# What the exercise asks
Exact copies of the lines below, from the one with "Switch language to IT" up to and including the one with "Image resolution: width=1186", are what this calls for; leave out pictures.

# Working data
···
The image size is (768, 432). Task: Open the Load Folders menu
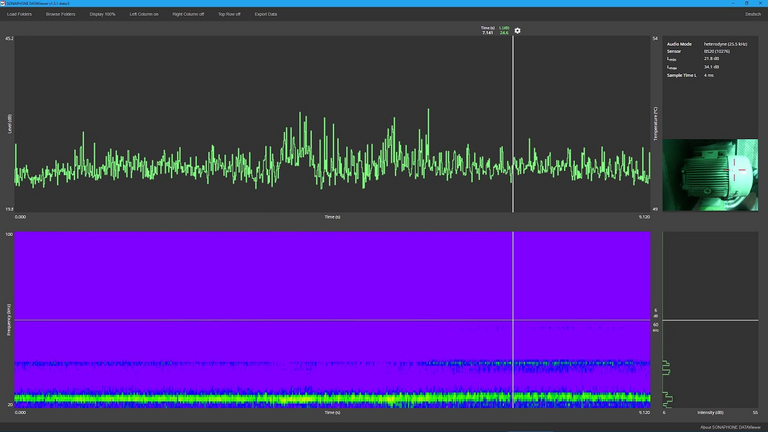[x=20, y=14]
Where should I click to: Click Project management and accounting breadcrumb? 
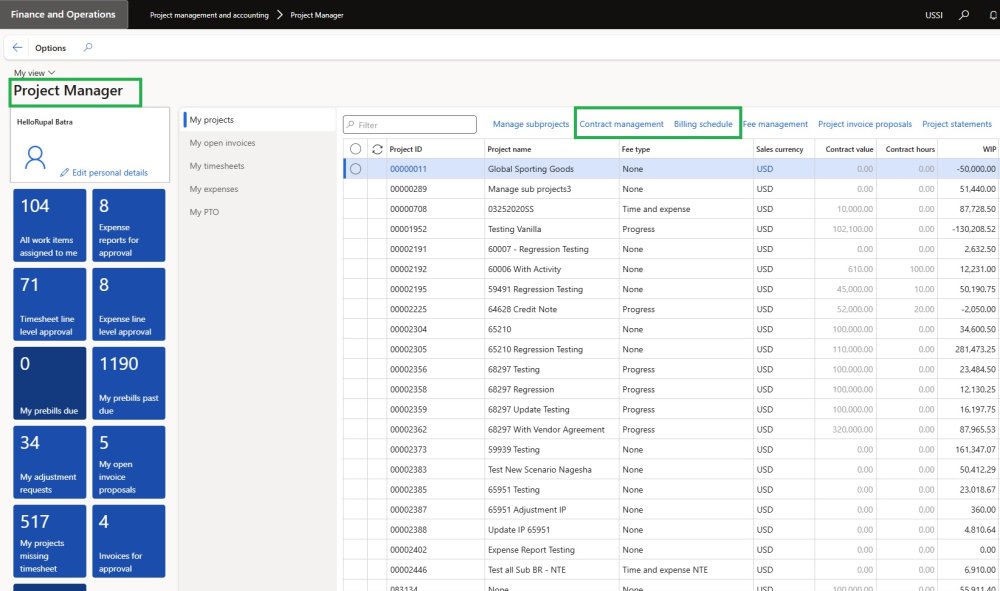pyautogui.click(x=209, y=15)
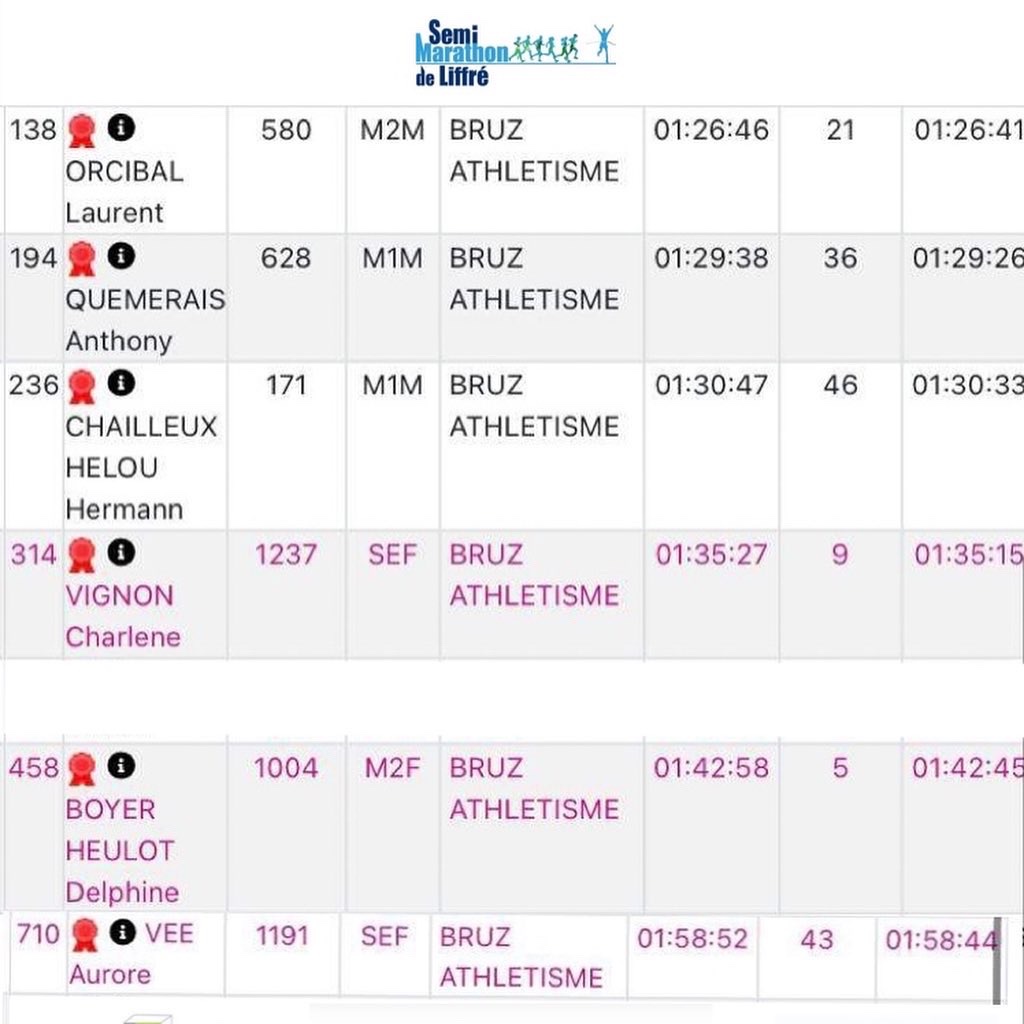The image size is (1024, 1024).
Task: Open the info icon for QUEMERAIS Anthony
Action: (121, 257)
···
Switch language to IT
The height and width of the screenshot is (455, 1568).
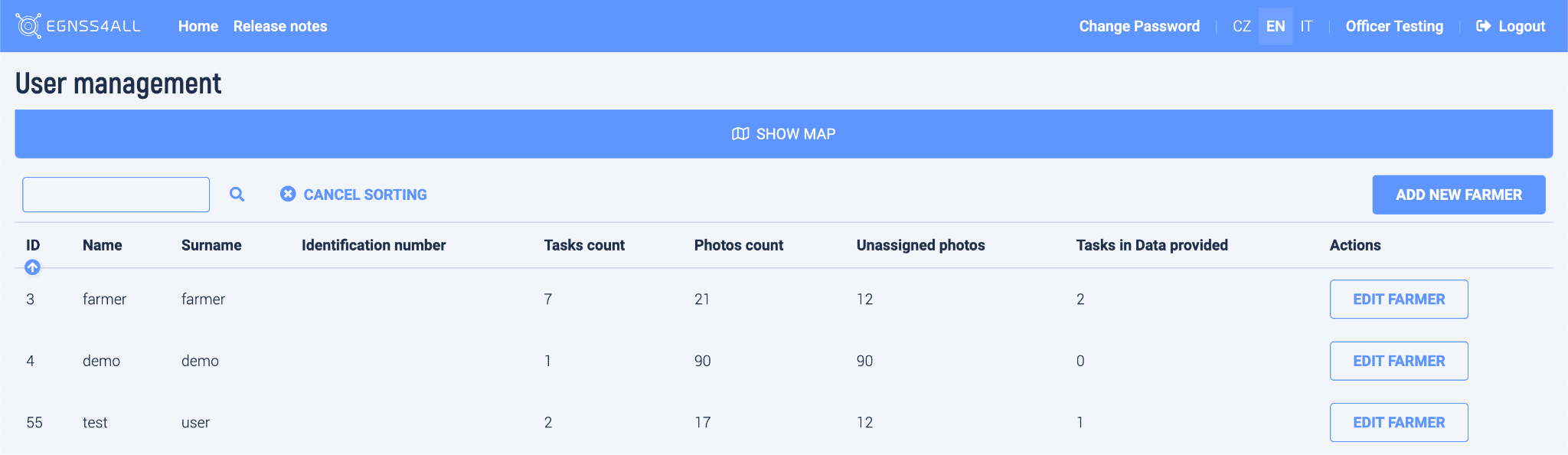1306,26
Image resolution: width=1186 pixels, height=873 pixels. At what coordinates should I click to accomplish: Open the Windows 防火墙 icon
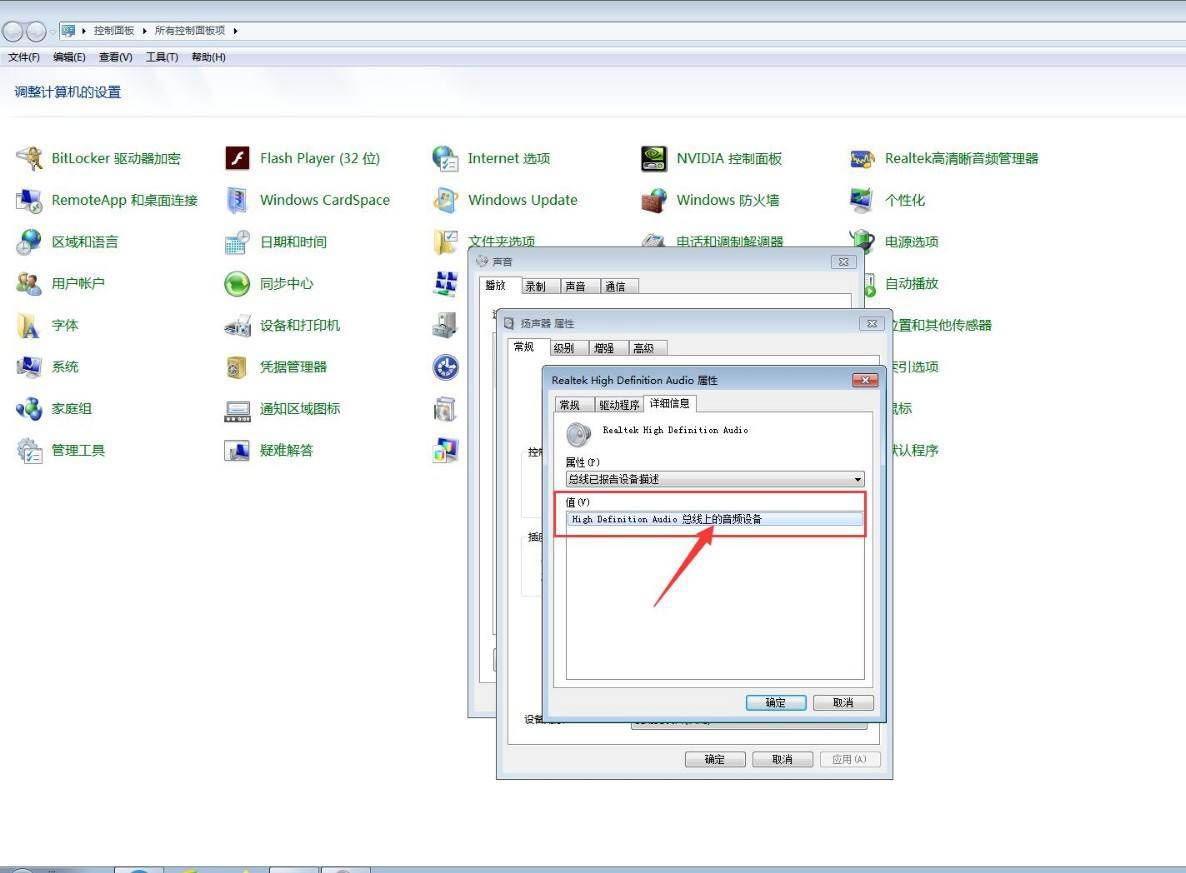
···
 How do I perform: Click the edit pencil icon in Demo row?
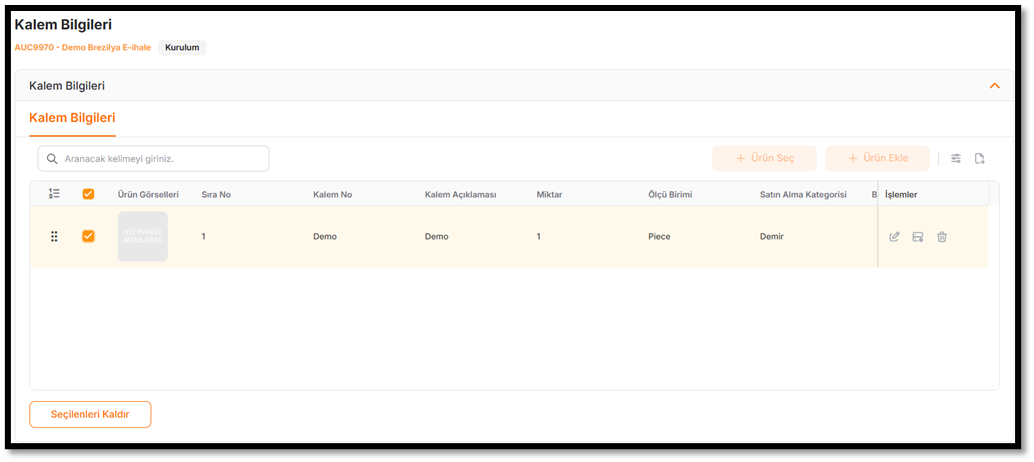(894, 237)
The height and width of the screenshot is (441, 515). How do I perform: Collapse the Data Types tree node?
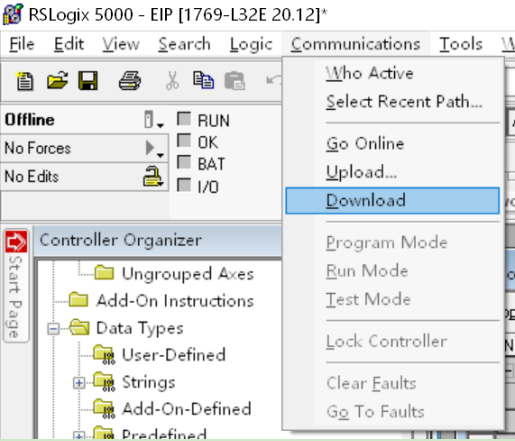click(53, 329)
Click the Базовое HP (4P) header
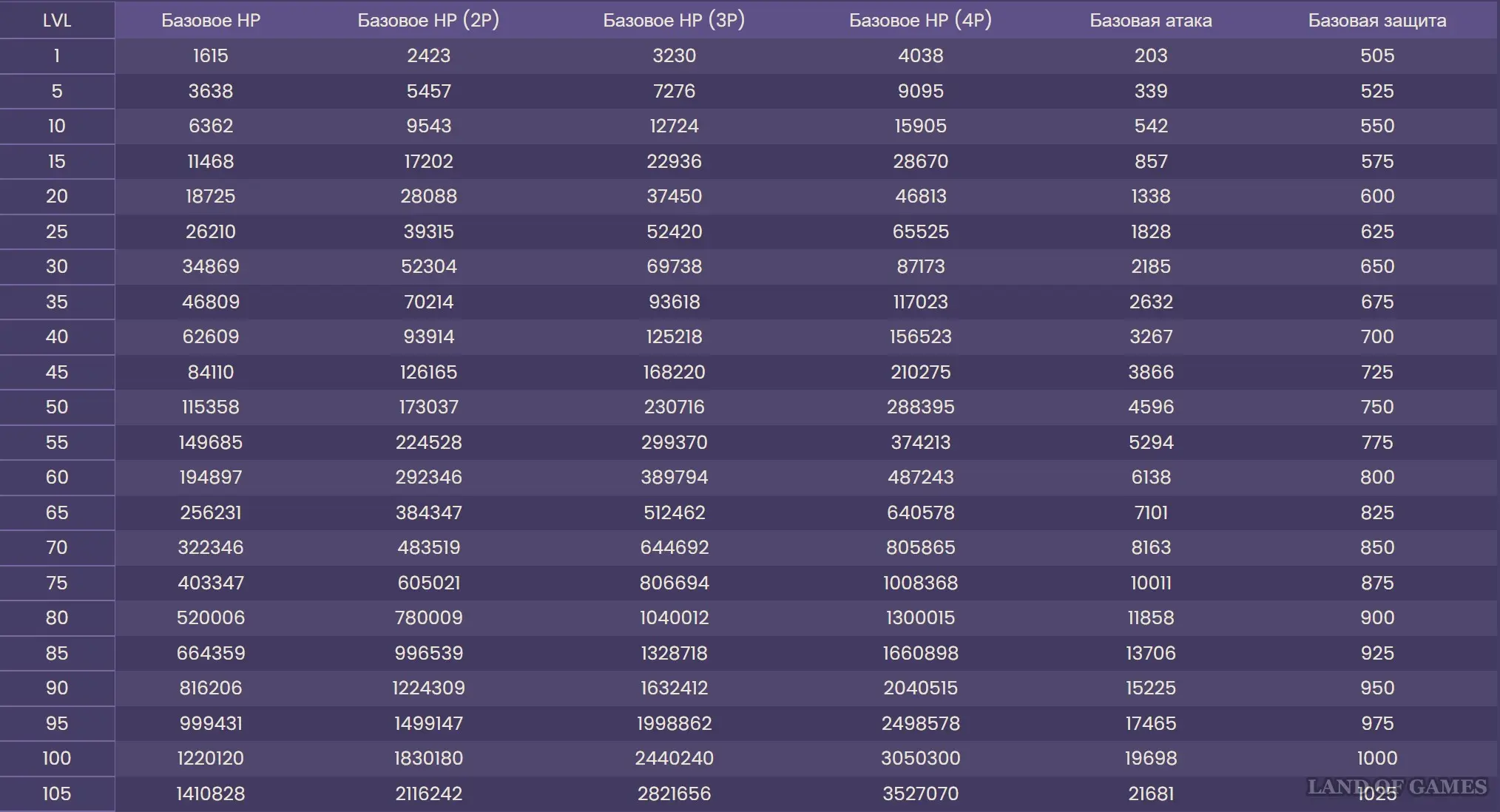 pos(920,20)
···
# Reply to the task
Switch language to IT
The height and width of the screenshot is (455, 1568).
1306,26
Image resolution: width=1186 pixels, height=873 pixels. At what coordinates should I click to accomplish: Open the Windows 防火墙 icon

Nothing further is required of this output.